> [THE TASK]
Give the listing again, word for word, and let no picture into it.

> [MATERIAL FOR THIS EXERCISE]
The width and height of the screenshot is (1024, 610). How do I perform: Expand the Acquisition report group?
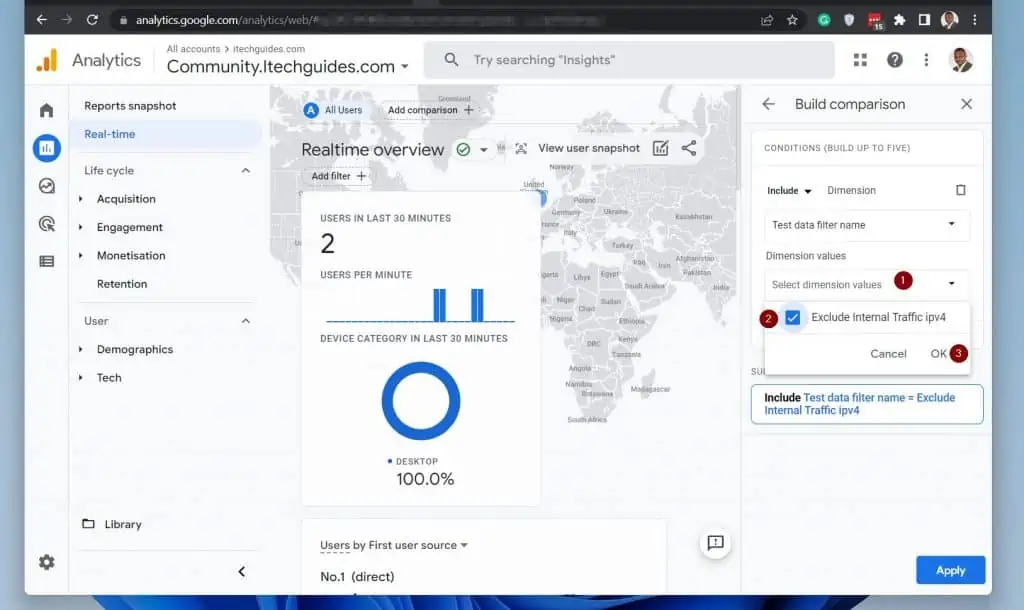tap(81, 199)
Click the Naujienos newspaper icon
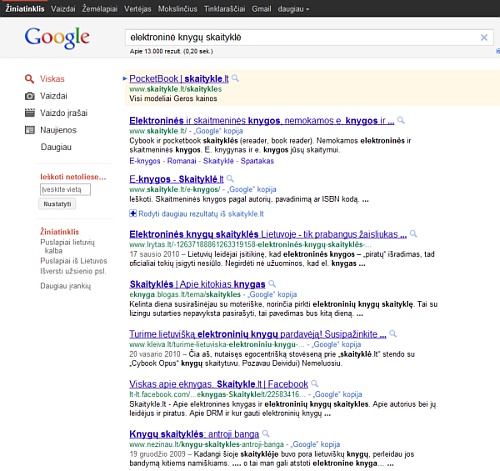 [x=30, y=130]
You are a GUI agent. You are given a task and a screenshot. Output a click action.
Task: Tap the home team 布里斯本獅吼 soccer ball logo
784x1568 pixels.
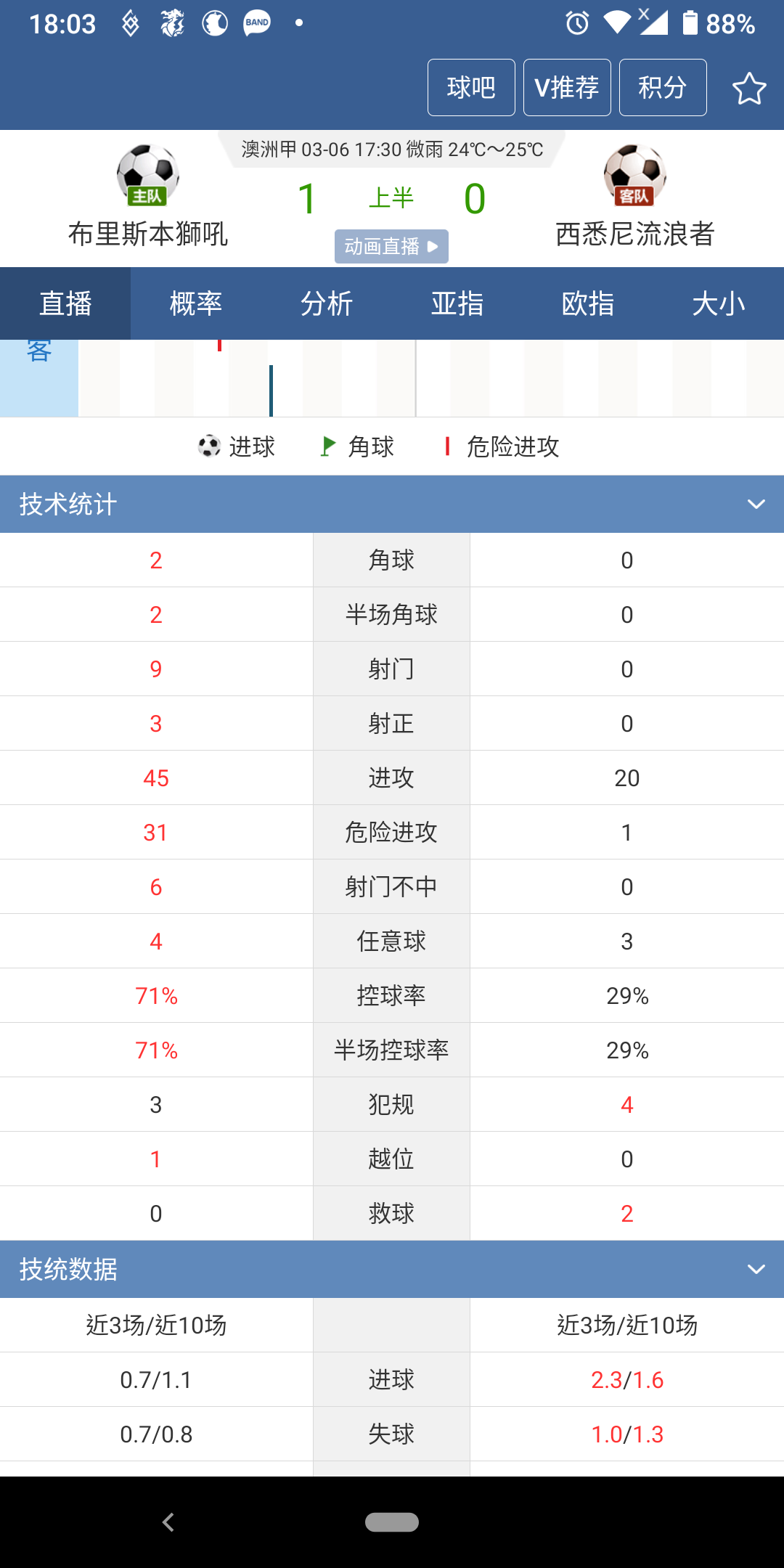tap(148, 175)
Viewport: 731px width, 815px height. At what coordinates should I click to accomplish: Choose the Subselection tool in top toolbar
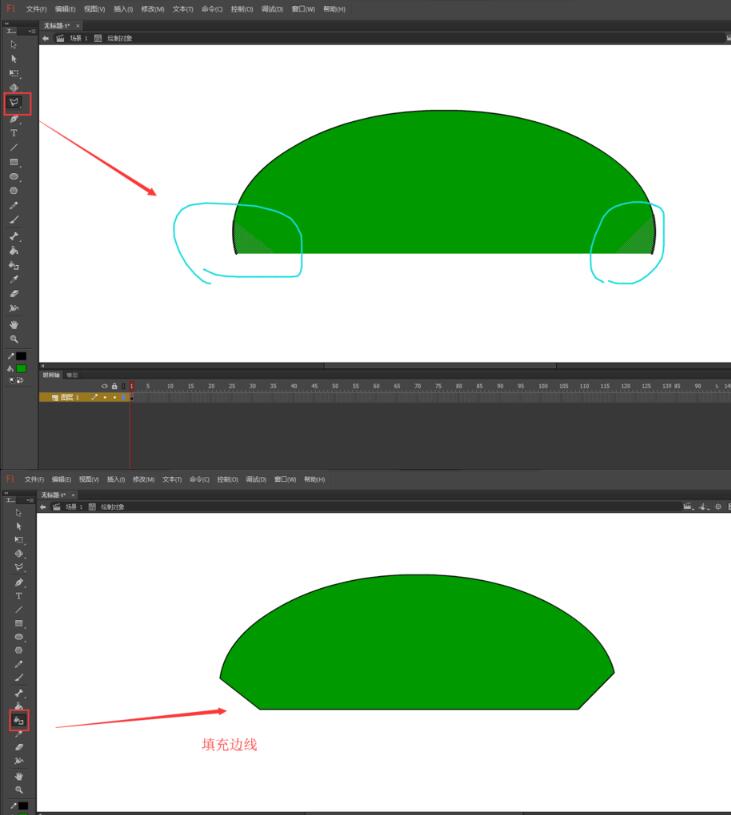(14, 59)
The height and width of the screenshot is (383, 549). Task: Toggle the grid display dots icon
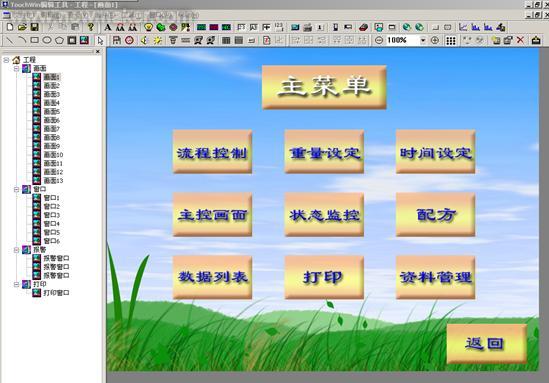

> [WORKED SOLUTION]
The width and height of the screenshot is (1024, 610). How do I perform: Expand the Acquisition report group?
tap(81, 199)
Click the Naujienos newspaper icon
 [x=30, y=130]
You are a GUI agent. You are given a task and a screenshot. Output a click action.
Task: Tap the home team 布里斯本獅吼 soccer ball logo
784x1568 pixels.
tap(148, 175)
Viewport: 731px width, 815px height. At what coordinates should I click to accomplish: Choose the Subselection tool in top toolbar
(14, 59)
The height and width of the screenshot is (383, 549). Task: Toggle the grid display dots icon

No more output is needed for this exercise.